Let's take an example that is not a conservative force
to help contrast this and bring out the differences.
Think about friction.
For nonconservative force, the work done by the force will be path dependent.
It will depend on the path that your object took.
So here what we have is an object, the box.
We have a green box and we have a red box,
both starting in the same spot which we've called Initial here.
They're both going to go to the final location,
as you can see here, but one of them is going to go up and then down
the slope and then go back to the final location
and the other one just goes straight across
and approaches the final location directly.
As you can imagine, the amount of work done by friction
as the objects slide across the path
is going to be more and more depending on how long the distance is,
because again, the work as the force times the distance
with the work and the force being in the same direction or in the same plane
if they're pointing on opposite directions as is the case with friction here.

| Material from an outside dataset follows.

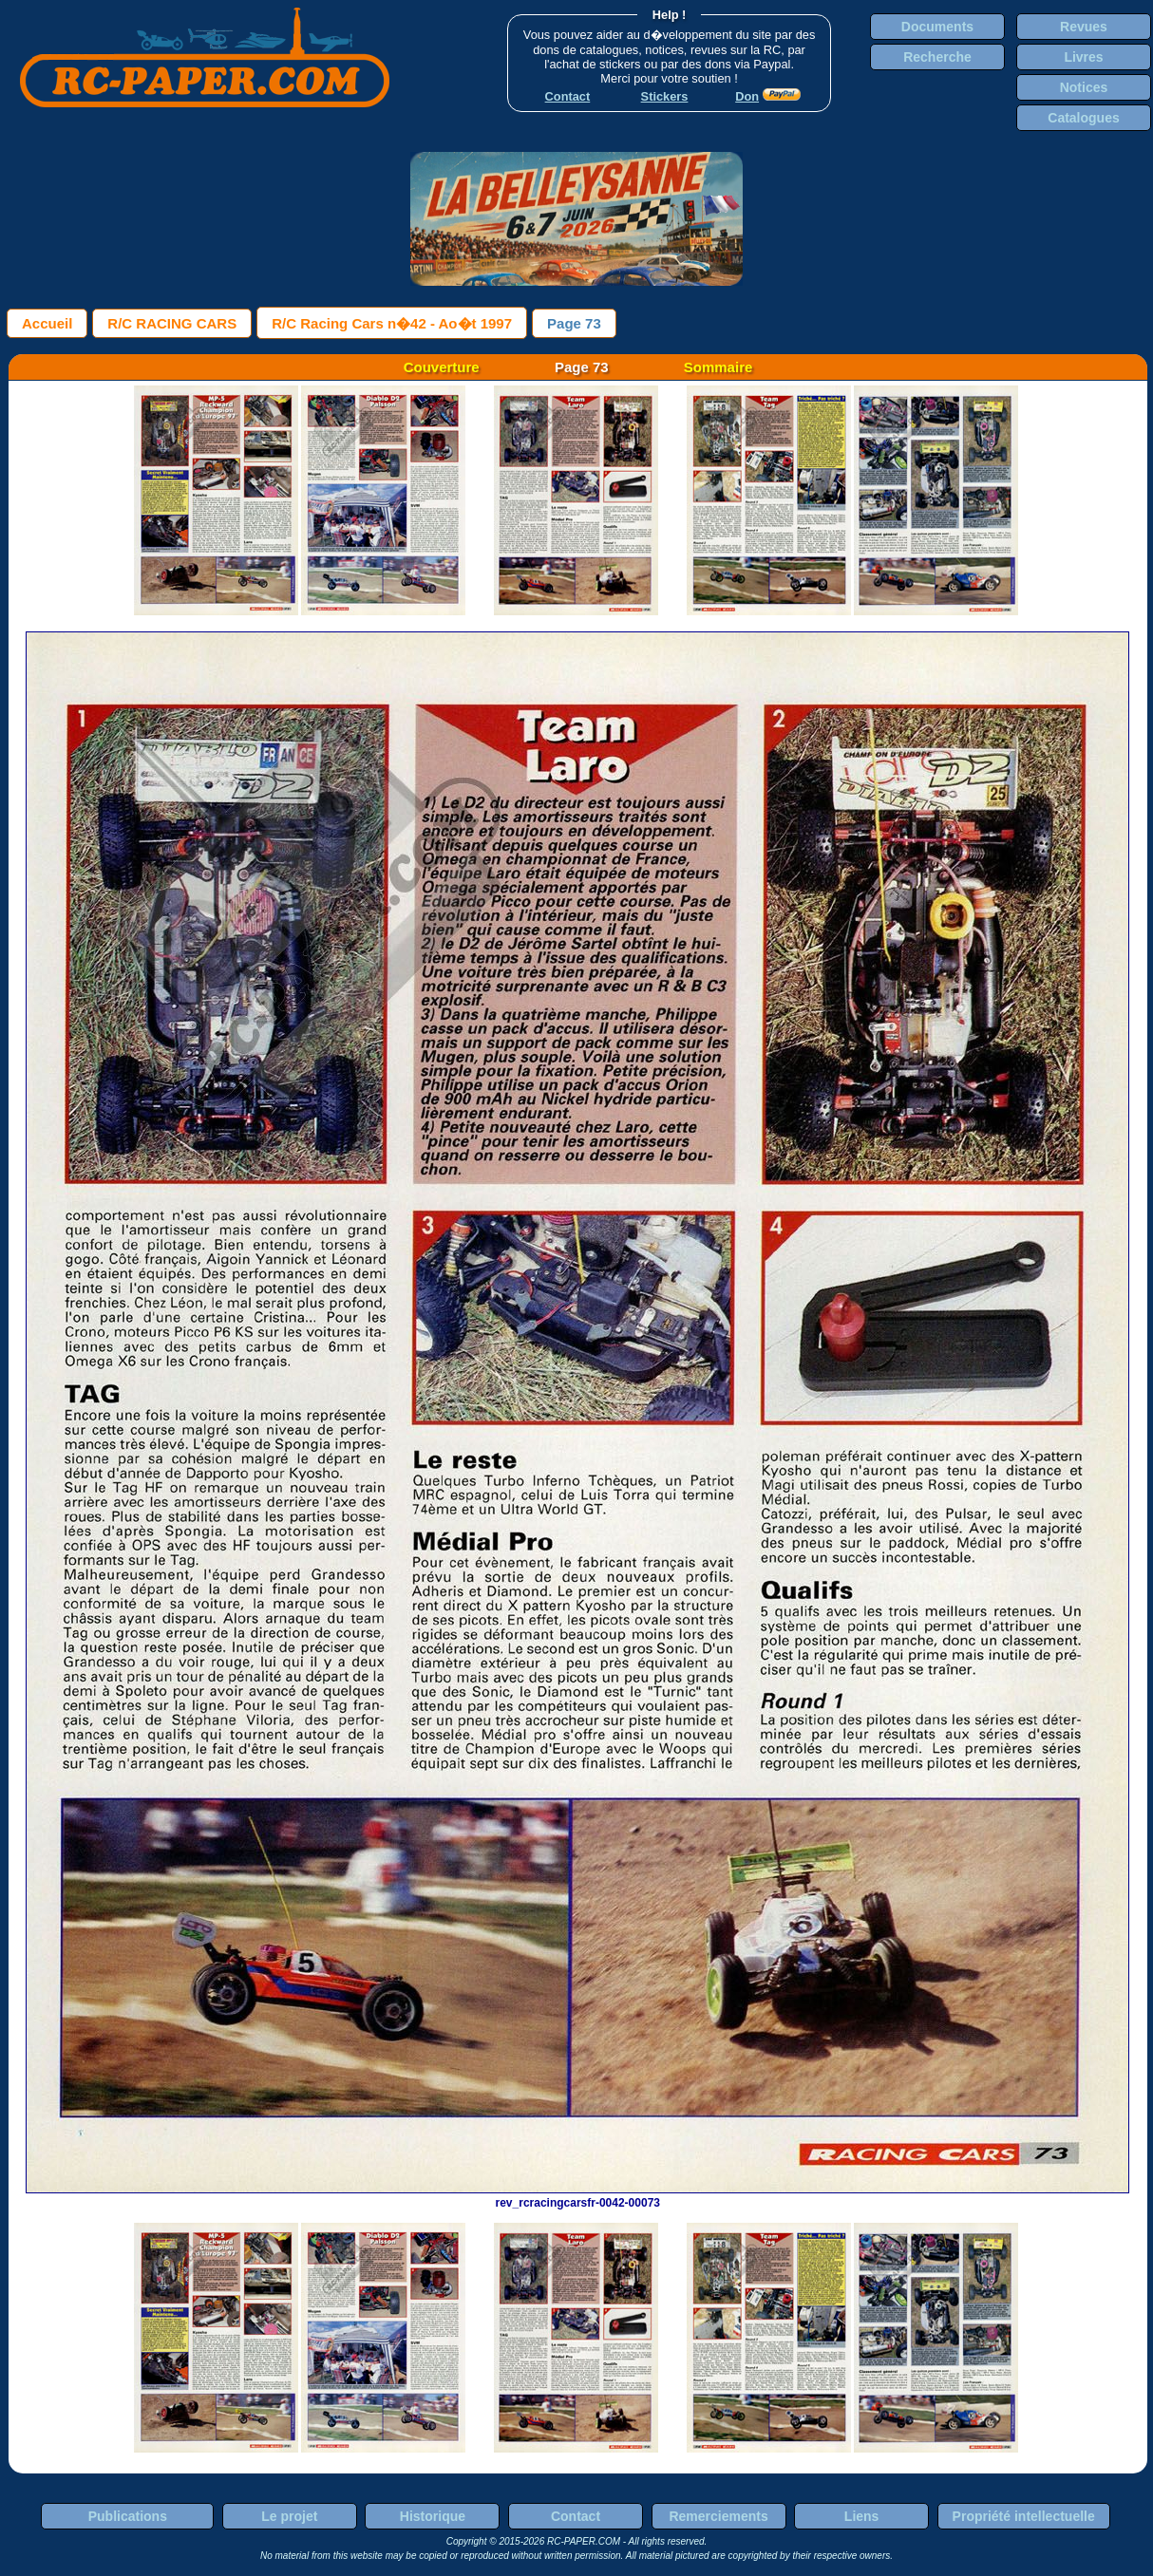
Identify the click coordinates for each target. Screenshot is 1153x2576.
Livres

So the red box which went up the path and then went down the path
and then back to our final location
took a much longer journey to get to the final location,
which means the work, which is the force of friction times the distance
is going to be of much greater quantity because the box took such a long path.
So the friction took a lot more energy,
a lot more of the energy that the box had, went into heat
if you took a longer path while friction
was opposing your motion the entire time.
We can actually calculate what the work done by friction
would be for any part of this path
just by remembering that the friction always opposes motion.
So wherever the box is moving,
whether it's up a slope or across a slope or down a slope,
the friction is always acting exactly opposite that direction of motion.
So the angle between friction and the displacement
is always going to be 180 degrees.
So the friction in this case will be always a contributing of a work
which is in the negative sense.
So it's always taking away any kinetic energy your object might have.
The distance as I said between path 1 and path 2
are very different in this situation,
meaning that the work done by gravity, sorry, the work in my friction
will be much greater for object 1 than it will be for object 2,
and this is what tells us that this is a nonconservative force,
that work done is very path dependent.
Just to compare and contrast, I always said is that for a conservative force,
the work done by, for example,
gravity only depends on the initial and final location of your object
regardless of the path such that the total energy is conserved,
whereas for a nonconservative force,
the work done by friction as an example
is certainly path dependent
because the longer a path you go on, the more work friction does.
The work that friction does is converting energy into heat.
So the energy of the universe is always still being conserved,
but in this case, some of the energy is leaving our object
and going to heat, unlike the case with a conservative force.